It is, however, a fantastic wallet to complete an Americana outfit. The layout of the wallet has much customisation potential, thus the Makimono comes highly recommended if you are after a specific colour combo – this really is a great piece with which to personalise your kit, as you can see with this one off Vault Rider version. Denim and work-wear fans in particular, I feel, will really enjoy this new design.
Other than the new layout, Mike’s crafting of this wallet and the materials selected are both top notch. The sewing and finishing on the Makimono is one step above what I have experienced with Mike’s previous wallets in 2017/2018 – there are no notable errors or imprecision in its making. The materials continue to be high end, and very Japanese, even if the more folksy elements such as indigo dyeing or persimmon painting have not been used on this Vault Rider.
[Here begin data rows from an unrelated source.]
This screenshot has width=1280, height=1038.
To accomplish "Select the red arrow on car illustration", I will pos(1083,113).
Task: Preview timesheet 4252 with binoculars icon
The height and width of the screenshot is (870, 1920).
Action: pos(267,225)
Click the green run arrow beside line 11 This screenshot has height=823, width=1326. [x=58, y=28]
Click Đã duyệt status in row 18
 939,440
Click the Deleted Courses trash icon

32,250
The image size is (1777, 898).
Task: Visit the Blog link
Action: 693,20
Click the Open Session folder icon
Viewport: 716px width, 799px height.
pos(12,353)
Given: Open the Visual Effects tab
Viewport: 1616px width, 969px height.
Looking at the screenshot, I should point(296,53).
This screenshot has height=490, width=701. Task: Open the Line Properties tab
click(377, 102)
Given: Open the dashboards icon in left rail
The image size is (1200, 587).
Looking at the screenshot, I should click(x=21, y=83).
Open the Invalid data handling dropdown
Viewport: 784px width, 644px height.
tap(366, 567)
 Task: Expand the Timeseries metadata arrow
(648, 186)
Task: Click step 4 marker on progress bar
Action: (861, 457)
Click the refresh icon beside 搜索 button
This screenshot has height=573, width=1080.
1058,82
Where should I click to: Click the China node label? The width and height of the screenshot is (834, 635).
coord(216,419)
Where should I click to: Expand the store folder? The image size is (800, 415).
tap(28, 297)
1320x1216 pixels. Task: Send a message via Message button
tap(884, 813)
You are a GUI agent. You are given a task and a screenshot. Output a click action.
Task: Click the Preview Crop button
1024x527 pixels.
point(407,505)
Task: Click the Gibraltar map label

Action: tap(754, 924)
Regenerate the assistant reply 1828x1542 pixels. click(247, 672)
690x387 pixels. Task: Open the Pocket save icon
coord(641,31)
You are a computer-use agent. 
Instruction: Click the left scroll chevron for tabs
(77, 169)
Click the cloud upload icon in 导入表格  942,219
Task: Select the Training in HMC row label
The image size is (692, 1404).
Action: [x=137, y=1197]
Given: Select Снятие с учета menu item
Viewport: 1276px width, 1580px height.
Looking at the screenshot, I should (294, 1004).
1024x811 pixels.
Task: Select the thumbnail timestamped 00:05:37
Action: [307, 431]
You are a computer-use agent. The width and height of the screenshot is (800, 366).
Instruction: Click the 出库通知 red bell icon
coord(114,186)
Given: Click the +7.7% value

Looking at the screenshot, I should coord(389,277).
In considering how these individual aspects add up to a very coherent & refined whole, I’d say the RRP of the Vault Rider (slightly more expensive than the original Makimono) at $240 USD is good value indeed.
On an interesting note, as far as natural leather is concerned, whilst I favour Shonan’s saddle leather over Tochigi’s version, Mike feels the opposite. This is my first time seeing Tochigi’s coloured saddle leathers though, and handling this Vault Rider in person I can definitely understand why Mike likes them so much. The grain has good growth whilst still retaining a relatively regular appearance, the colours are vivid, and the sheen is just right. The leathers feel good to the fingers too.
All in all, this Vault Rider wallet from Wild Frontier Goods is a pretty awesome piece. One of the most unique wallets in my very large collection, and to be honest it turned out better than I thought it would have based on my preconceptions when chatting with Mike about imitating the Vault Tec colour combo.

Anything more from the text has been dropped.